# QUOTED PASSAGE
^^^^^^^^^^^^^^^^

Early dementia diagnosis: blood proteins reveal at-risk people

VIA SBINSIDER AND NATURE MAGAZINE|March 2024

An analysis of around 1,500 blood proteins has identified biomarkers that can be used to predict the risk of developing dementia up to 15 years before diagnosis.

The findings, reported today in Nature Aging1, are a step towards a tool that scientists have been in search of for decades: blood tests that can detect Alzheimer’s disease and other forms of dementia at a very early, pre-symptomatic stage.

Researchers screened blood samples from more than 50,000 healthy adults in the UK Biobank, 1,417 of whom developed dementia in a 14-year period.

They found that high blood levels of four proteins — GFAP, NEFL, GDF15 and LTBP2 — were strongly associated with dementia.

“Studies such as this are required if we are to intervene with disease-modifying therapies at the very earliest stage of dementia,” said Amanda Heslegrave, a neuroscientist at University College London, in a statement to the Science Media Centre in London.

^^^^^^^^^^^^^^^^

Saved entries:
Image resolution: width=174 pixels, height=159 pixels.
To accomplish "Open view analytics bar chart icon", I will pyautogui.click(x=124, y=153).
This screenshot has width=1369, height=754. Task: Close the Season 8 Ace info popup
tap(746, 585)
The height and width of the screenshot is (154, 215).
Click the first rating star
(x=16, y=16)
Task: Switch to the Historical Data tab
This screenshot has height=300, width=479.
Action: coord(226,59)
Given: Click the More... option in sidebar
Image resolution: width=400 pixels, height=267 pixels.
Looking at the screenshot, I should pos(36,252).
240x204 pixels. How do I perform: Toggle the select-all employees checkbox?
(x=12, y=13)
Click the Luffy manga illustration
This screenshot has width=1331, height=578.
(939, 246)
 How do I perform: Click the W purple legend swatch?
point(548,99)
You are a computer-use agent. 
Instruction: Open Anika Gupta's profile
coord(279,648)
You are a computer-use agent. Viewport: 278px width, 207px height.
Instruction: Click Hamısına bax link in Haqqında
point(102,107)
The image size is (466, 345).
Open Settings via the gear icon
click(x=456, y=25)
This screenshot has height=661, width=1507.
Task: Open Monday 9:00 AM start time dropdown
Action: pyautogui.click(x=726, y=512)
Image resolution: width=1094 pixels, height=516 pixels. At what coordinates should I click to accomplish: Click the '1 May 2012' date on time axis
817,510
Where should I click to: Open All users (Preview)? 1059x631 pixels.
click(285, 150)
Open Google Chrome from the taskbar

^^^^^^^^^^^^^^^^

# WHAT NEEDS TO BE DONE
Resume the article on blood proteins that predict dementia, picking up right after the quote from Amanda Heslegrave. The items have no connection to the article on blood proteins and dementia.

# RESPONSE
Late diagnosis

According to the World Health Organization, more than 55 million people worldwide currently live with dementia.

People are often diagnosed only when they notice memory problems or other symptoms. At that point, the disease might have been progressing for years. “Once we diagnose it, it’s almost too late,” says study co-author Jian-Feng Feng, a computational biologist at Fudan University in Shanghai, China. “And it’s impossible to reverse it.”

Presidential Brain Problems

Ronald Regan was diagnosed with Alzheimer’s post-presidency after retiring from office at 77 years old. President Biden had a serious 4.5 hour brain surgery for aneurysms.  As the nation heads towards a Presidential election with the two oldest candidates ever, voters should demand the test described above be taken and the results made public.